On June 30th, at the side-lines of the 29th regular session of the Human Rights Council, the Geneva Centre hosted a panel discussion entitled Children in Armed Conflict: The MENA as a Case Study.
The side-event, organized in collaboration with Union des Nations pour l’Enseignement, la Science Universelle et les Droits de l’Homme (UNESU), aimed to raise awareness and share experiences on the situation of children involved in, and/or victims of, armed conflicts, notably in the Middle East and North Africa (MENA) region. It analysed the legal protection of children in humanitarian settings by drawing from international human rights instruments and mechanisms, and stimulated discussion on good practices and challenges ahead for enhancing the promotion and protection of children’s rights during armed conflicts as well as in times of civil unrest.
“We stand today before a world devastated by war and turmoil. A world where violence strikes places of worship, schools, markets, camps and more. The real tragedy is that, despite our many efforts to stop this, we are still unable to protect the most vulnerable: our children. In the devastation that accompanies such conflicts, children are the most affected segments of the population and represent the main victims of organized violence”. – Stated Dr. Hanif Al-Qassim, Chairman of the Geneva Centre’s Board of Management, in his opening remarks.

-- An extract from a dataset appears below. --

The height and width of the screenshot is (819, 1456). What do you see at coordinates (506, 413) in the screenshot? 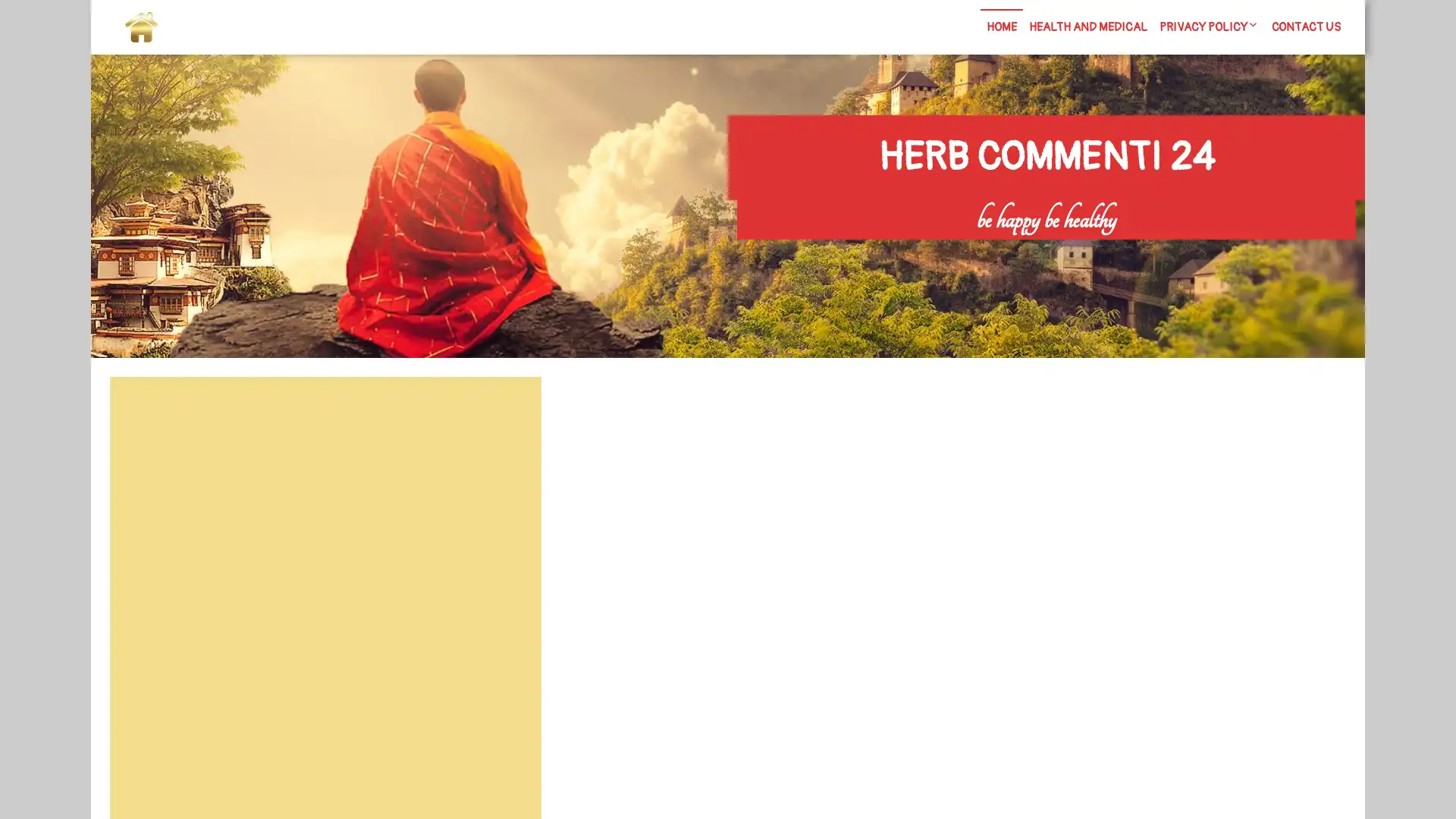
I see `Search` at bounding box center [506, 413].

On the podium, to address the audience from a professional perspective were: Ms. Audrey Rinaldi, Human Rights Officer at the OHCHR; Ms. Sophie De Coninck, Technical Specialist on Child Labour in the framework of the International Programme on the Elimination of Child Labour, ILO; and Mr. Armin Köhli, Programme Manager for the Middle East at Geneva Call. Their thoughtful, experience-based interventions led to a fruitful and enriching discussion with the participants, who engaged in an extremely constructive dialogue.
The Geneva Centre was proud to host such a rewarding panel discussion, and hopes that this event will represent the basis for more action-oriented measures.